Stored data
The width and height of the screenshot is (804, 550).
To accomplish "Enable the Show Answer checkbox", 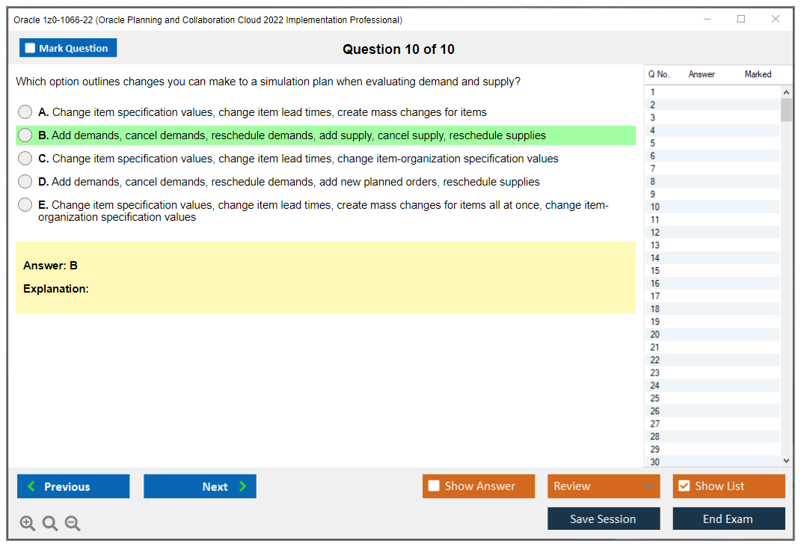I will pos(434,486).
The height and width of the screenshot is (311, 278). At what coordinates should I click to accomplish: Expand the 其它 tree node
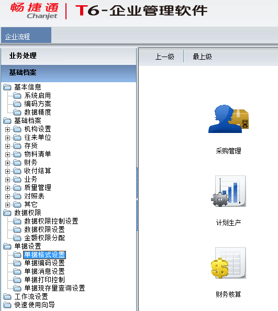tap(7, 205)
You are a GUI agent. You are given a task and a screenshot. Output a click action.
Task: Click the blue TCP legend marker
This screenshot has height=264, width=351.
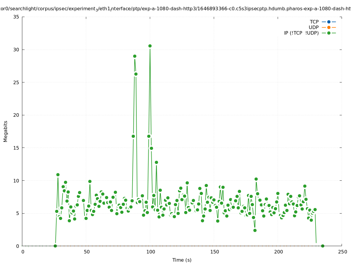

**PROBLEM REQUIREMENTS**
Reproduce exactly and only the lines from the "You are a GUI" line to the last line of the records above. Do not carry over any pictures.

**EXERCISE OUTPUT**
You are a GUI agent. You are given a task and a screenshot. Output a click action.
Task: Click the blue TCP legend marker
This screenshot has height=264, width=351.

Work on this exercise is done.